SÍNTESIS: México ante un escenario complejo

SALVADOR CERÓN
Director de STF Consulting Group

Luego de que Donald Trump ganara la presidencia de Estados Unidos y que el partido republicano ganara el control de la Cámara de Senadores y la Cámara de Representantes, situación que eleva las probabilidades de llevar a cabo sus promesas de campaña, se ha generado un clima de mayor incertidumbre, mayores riesgos y consecuencias económicas globales.

Su administración podría revertir la globalización, desestabilizar el sistema financiero, debilitar las finanzas públicas de ese país y la confianza en el dólar, entre otros. Sin embargo, nada de esto es seguro.

Después de las declaraciones del presidente electo, para EU el Acuerdo de Asociación Transpacífico (TPP) no tiene definición ni compromiso por lo que prácticamente queda descartado. Si se rompe con el Tratado de Libre Comercio de América del Norte (TLCAN) se perderían cerca de 5 millones de empleos en el primer año, lo que llevaría a EU a una recesión económica. Otro punto de preocupación es su propuesta de derogación a la Ley Regulatoria del Sistema Financiero de 2010, medida que -de concretarse-, podría provocar otra crisis de mayor magnitud. A ello se agrega su propuesta de reducción de impuestos que conlleva el riesgo de elevar la deuda pública federal al 25% del PIB con permanentes déficits fiscales.

En ese contexto, el escenario económico y político para el futuro de la economía mexicana se ha complicado, generando una fuerte incertidumbre sobre la forma y en qué medida se cumplirán las amenazas vertidas sobre México. La construcción de un muro en la frontera entre México y EU y el pago del mismo, la modificación del Tratado de Libre Comercio o una eventual renegociación, la deportación de millones de migrantes mexicanos indocumentados y el bloqueo de remesas de los trabajadores, todo lo cual, de materializarse tendría un sustancial impacto económico.

Para México, el tema de TLCAN es central, pues poco más del 80% de las exportaciones nacionales tienen como destino EU, mismas que en 2015 significaron 325 mil 276 millones de dólares.

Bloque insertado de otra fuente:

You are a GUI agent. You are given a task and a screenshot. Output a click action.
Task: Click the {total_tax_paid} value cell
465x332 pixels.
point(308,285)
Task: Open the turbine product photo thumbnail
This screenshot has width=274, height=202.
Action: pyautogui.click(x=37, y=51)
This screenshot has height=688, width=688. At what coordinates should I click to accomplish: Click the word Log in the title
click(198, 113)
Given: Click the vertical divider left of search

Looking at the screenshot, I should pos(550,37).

En ese año, los flujos de inversión extranjera directa representaron el 2.5% del PIB; mientras que, el flujo promedio anual de remesas de los trabajadores, es cercano al 2% del PIB.

México se enfrenta a uno de los entornos de mayor complejidad en décadas, lo que representa para el gobierno y para el sector empresarial nuevos y mayores retos. Sin embargo, se requiere precisar en realidad a que se enfrenta México; faltan definiciones concretas en materia de migración, económica y de comercio, dentro de las cuales mucho habrá que negociar en defensa de nuestros intereses, poder dimensionar el tamaño real de las cosas y con más certidumbre, permitirá visualizar nuevas oportunidades.

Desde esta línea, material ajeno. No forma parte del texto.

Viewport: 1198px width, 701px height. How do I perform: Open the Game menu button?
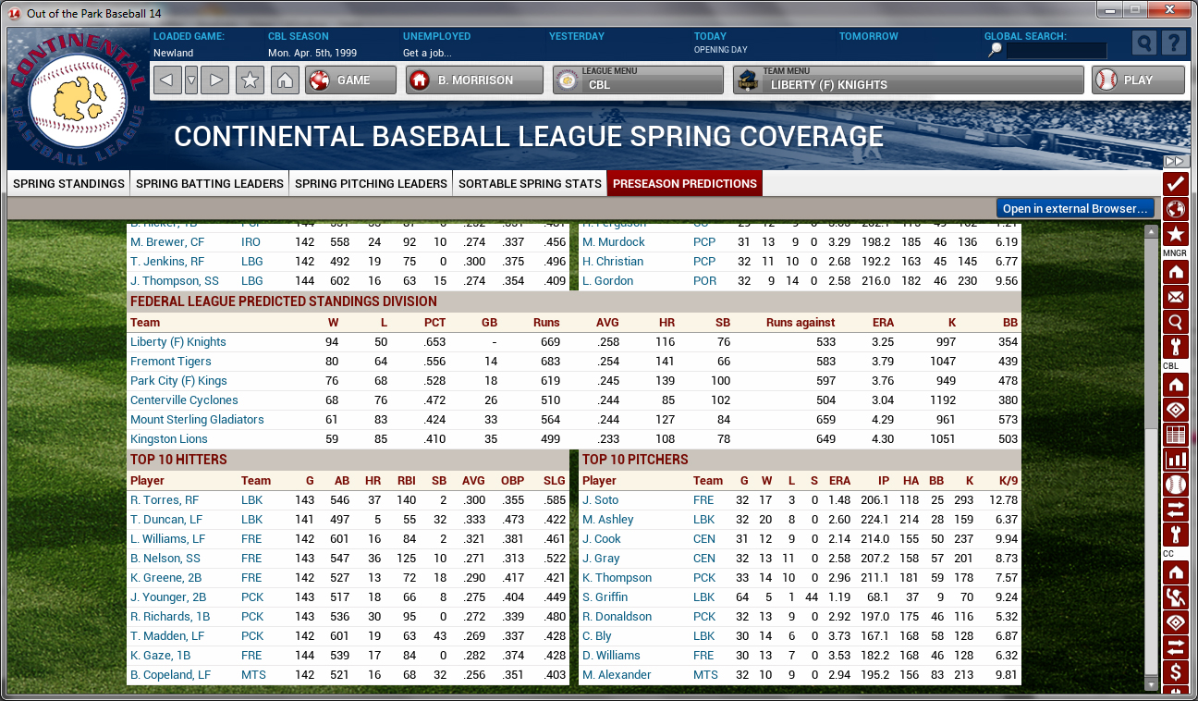click(351, 80)
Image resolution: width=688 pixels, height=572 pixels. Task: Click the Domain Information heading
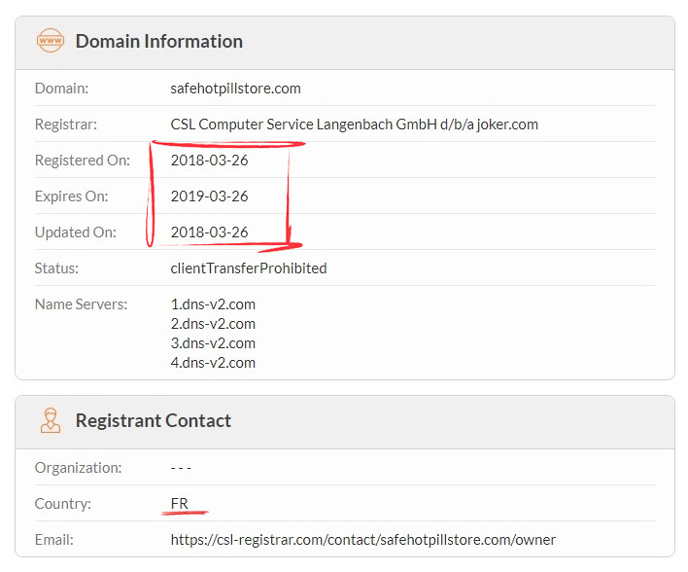[x=158, y=41]
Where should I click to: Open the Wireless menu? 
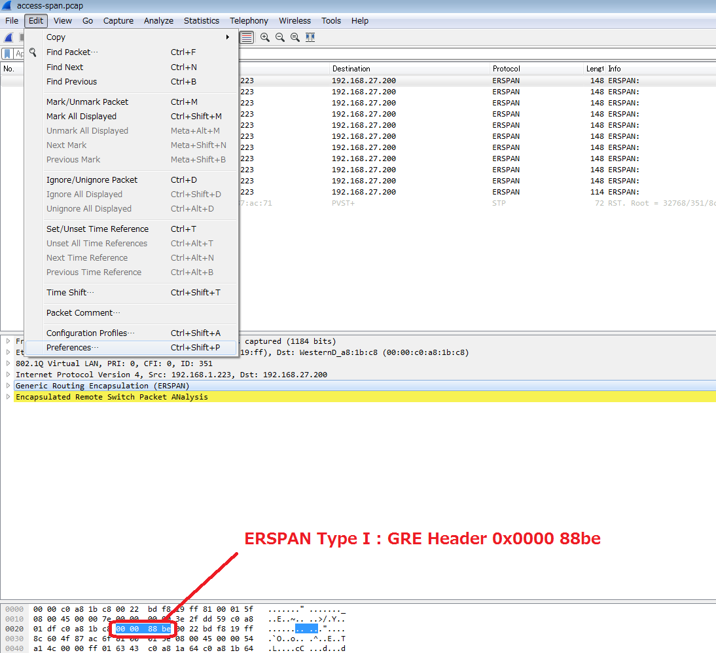(295, 20)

Hacia adelante se espera una postura más moderada y pragmática del presidente electo de EU, respecto a lo mencionado en campaña, sin embargo, solo hasta que se tenga una mayor claridad sobre las medidas y las políticas de implementación del nuevo gobierno, la volatilidad en los mercados financieros continuará.

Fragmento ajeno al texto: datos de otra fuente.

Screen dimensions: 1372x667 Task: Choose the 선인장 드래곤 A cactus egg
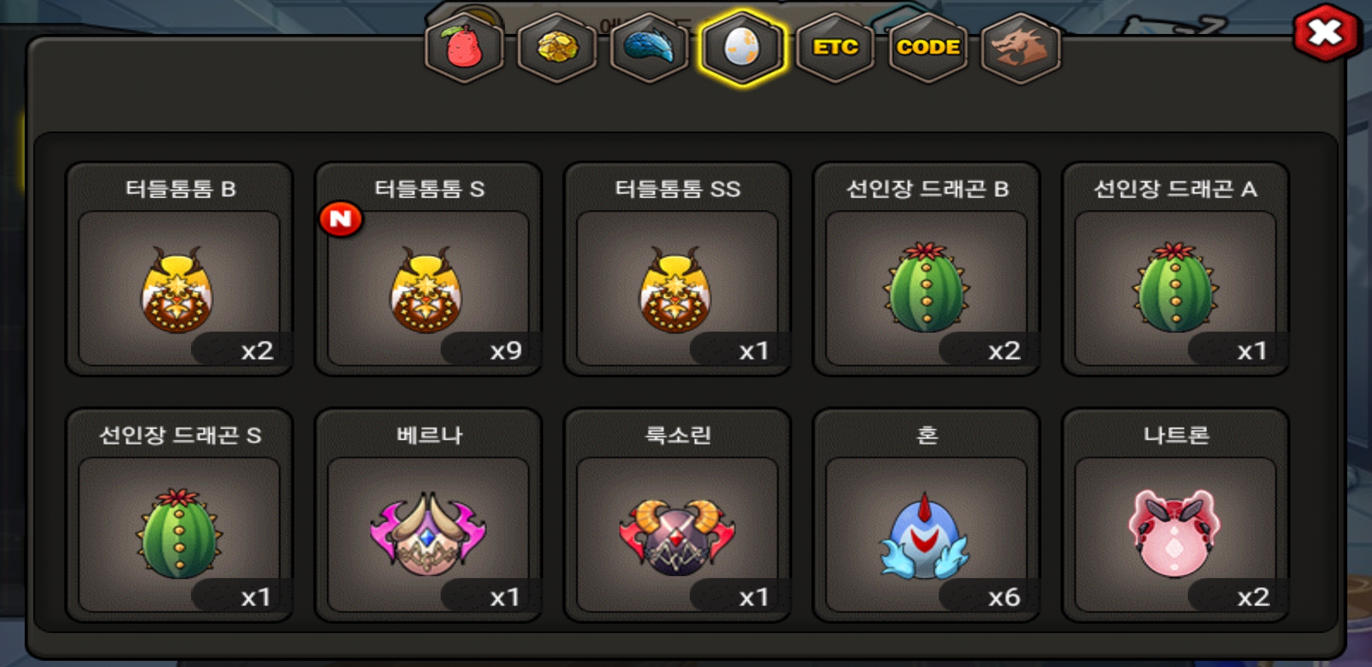pyautogui.click(x=1175, y=269)
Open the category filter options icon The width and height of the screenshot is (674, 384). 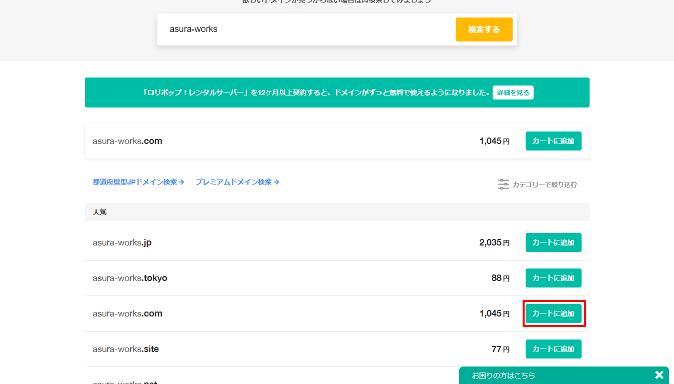[x=504, y=184]
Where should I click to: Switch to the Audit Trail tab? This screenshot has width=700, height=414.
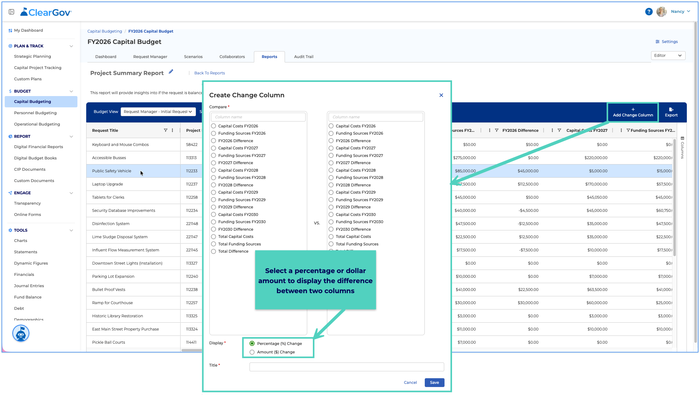click(x=303, y=57)
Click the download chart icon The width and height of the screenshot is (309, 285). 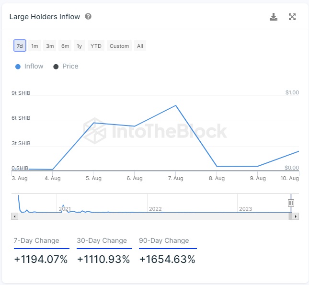tap(274, 17)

En los mercados cambiarios el peso se ha elevado en niveles cercanos a 21 pesos por dólar, se espera un aumento en la tasa objetivo del Banco de México en su próxima reunión política monetaria a fin estabilizar las presiones sobre el peso, reducir su incidencia sobre la inflación y minimizar posibles salidas de capitales; por su parte, la SHCP deberá persistir en reforzar los fundamentales macroeconómicos.